◆ **What is needed**: Repeat the entire listing exactly as written.

◆ **Provided information**:

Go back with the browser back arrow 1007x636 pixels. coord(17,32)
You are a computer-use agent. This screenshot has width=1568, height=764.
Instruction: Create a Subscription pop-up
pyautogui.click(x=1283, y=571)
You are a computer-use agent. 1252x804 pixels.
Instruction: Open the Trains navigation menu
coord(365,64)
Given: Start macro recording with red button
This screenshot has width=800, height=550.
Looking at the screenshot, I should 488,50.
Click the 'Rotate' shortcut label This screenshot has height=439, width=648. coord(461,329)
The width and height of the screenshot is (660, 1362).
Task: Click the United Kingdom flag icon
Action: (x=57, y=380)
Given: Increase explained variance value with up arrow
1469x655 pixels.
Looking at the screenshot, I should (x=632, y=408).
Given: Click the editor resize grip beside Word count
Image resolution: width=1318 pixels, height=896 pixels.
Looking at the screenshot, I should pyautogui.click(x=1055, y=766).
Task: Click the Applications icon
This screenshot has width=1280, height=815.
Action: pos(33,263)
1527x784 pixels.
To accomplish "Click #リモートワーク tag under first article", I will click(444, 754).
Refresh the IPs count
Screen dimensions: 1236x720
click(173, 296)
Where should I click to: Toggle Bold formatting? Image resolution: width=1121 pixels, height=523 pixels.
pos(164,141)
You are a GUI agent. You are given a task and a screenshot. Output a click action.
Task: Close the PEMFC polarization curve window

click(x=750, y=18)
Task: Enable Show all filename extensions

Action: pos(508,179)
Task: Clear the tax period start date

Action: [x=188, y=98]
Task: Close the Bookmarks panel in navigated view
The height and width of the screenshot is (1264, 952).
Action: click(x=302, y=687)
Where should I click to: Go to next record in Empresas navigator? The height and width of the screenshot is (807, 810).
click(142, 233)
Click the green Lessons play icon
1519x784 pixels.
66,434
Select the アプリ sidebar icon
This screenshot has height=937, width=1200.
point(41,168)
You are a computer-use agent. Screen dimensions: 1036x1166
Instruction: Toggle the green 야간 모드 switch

◆ **Solution**:
Go back with the browser back arrow 1007x636 pixels. coord(17,32)
You are a computer-use agent. This screenshot has width=1568, height=764.
Instruction: Create a Subscription pop-up
pyautogui.click(x=1283, y=571)
You are a computer-use agent. 1252x804 pixels.
Instruction: Open the Trains navigation menu
coord(365,64)
Given: Start macro recording with red button
This screenshot has width=800, height=550.
Looking at the screenshot, I should 488,50.
Click the 'Rotate' shortcut label This screenshot has height=439, width=648. coord(461,329)
The width and height of the screenshot is (660, 1362).
Task: Click the United Kingdom flag icon
Action: (x=57, y=380)
Given: Increase explained variance value with up arrow
1469x655 pixels.
Looking at the screenshot, I should (x=632, y=408).
Given: Click the editor resize grip beside Word count
Image resolution: width=1318 pixels, height=896 pixels.
Looking at the screenshot, I should pyautogui.click(x=1055, y=766).
Task: Click the Applications icon
This screenshot has width=1280, height=815.
Action: pos(33,263)
1527x784 pixels.
To accomplish "Click #リモートワーク tag under first article", I will click(444, 754).
Refresh the IPs count
Screen dimensions: 1236x720
click(173, 296)
Where should I click to: Toggle Bold formatting? Image resolution: width=1121 pixels, height=523 pixels.
pos(164,141)
You are a GUI agent. You are given a task and a screenshot. Output a click action.
Task: Close the PEMFC polarization curve window

click(x=750, y=18)
Task: Enable Show all filename extensions

Action: pos(508,179)
Task: Clear the tax period start date

Action: [x=188, y=98]
Task: Close the Bookmarks panel in navigated view
The height and width of the screenshot is (1264, 952).
Action: click(x=302, y=687)
Where should I click to: Go to next record in Empresas navigator? The height and width of the screenshot is (807, 810).
click(142, 233)
Click the green Lessons play icon
1519x784 pixels.
66,434
Select the アプリ sidebar icon
This screenshot has height=937, width=1200.
point(41,168)
You are a computer-use agent. Screen dimensions: 1036x1166
Instruction: Toggle the green 야간 모드 switch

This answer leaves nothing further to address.